**TASK REQUIREMENTS:** Set down, in full, every record in the block.

**SOURCE MATERIAL:**

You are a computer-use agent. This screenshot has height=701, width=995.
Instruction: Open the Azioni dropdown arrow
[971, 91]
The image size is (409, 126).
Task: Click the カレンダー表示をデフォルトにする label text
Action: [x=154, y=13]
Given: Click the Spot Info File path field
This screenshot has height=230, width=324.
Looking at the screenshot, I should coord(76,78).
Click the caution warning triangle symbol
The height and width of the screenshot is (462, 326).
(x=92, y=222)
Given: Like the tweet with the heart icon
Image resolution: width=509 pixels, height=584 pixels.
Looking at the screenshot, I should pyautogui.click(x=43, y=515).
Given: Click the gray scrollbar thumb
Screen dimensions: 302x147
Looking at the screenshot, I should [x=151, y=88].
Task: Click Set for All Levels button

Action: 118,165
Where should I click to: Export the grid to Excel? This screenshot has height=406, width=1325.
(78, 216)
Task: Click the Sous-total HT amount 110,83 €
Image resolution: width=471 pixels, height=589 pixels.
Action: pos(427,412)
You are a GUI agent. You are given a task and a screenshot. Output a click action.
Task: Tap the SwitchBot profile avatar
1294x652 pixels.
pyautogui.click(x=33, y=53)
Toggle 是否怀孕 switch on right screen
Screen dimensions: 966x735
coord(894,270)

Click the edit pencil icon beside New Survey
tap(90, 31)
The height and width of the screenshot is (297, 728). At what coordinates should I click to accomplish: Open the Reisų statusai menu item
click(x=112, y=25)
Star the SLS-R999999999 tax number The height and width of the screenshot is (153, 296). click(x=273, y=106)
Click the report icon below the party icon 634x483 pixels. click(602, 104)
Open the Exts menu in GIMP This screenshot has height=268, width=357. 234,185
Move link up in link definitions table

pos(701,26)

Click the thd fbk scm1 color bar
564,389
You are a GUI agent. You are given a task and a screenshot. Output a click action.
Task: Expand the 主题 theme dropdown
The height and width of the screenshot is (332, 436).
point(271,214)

**RESPONSE TO THE EXERCISE:**
You are a computer-use agent. This screenshot has height=701, width=995.
Instruction: Open the Azioni dropdown arrow
[971, 91]
The image size is (409, 126).
Task: Click the カレンダー表示をデフォルトにする label text
Action: [x=154, y=13]
Given: Click the Spot Info File path field
This screenshot has height=230, width=324.
Looking at the screenshot, I should coord(76,78).
Click the caution warning triangle symbol
The height and width of the screenshot is (462, 326).
(x=92, y=222)
Given: Like the tweet with the heart icon
Image resolution: width=509 pixels, height=584 pixels.
Looking at the screenshot, I should pyautogui.click(x=43, y=515).
Given: Click the gray scrollbar thumb
Screen dimensions: 302x147
Looking at the screenshot, I should [x=151, y=88].
Task: Click Set for All Levels button

Action: 118,165
Where should I click to: Export the grid to Excel? This screenshot has height=406, width=1325.
(78, 216)
Task: Click the Sous-total HT amount 110,83 €
Image resolution: width=471 pixels, height=589 pixels.
Action: pos(427,412)
You are a GUI agent. You are given a task and a screenshot. Output a click action.
Task: Tap the SwitchBot profile avatar
1294x652 pixels.
pyautogui.click(x=33, y=53)
Toggle 是否怀孕 switch on right screen
Screen dimensions: 966x735
coord(894,270)

Click the edit pencil icon beside New Survey
tap(90, 31)
The height and width of the screenshot is (297, 728). At what coordinates should I click to accomplish: Open the Reisų statusai menu item
click(x=112, y=25)
Star the SLS-R999999999 tax number The height and width of the screenshot is (153, 296). click(x=273, y=106)
Click the report icon below the party icon 634x483 pixels. click(602, 104)
Open the Exts menu in GIMP This screenshot has height=268, width=357. 234,185
Move link up in link definitions table

pos(701,26)

Click the thd fbk scm1 color bar
564,389
You are a GUI agent. You are given a task and a screenshot. Output a click action.
Task: Expand the 主题 theme dropdown
The height and width of the screenshot is (332, 436).
point(271,214)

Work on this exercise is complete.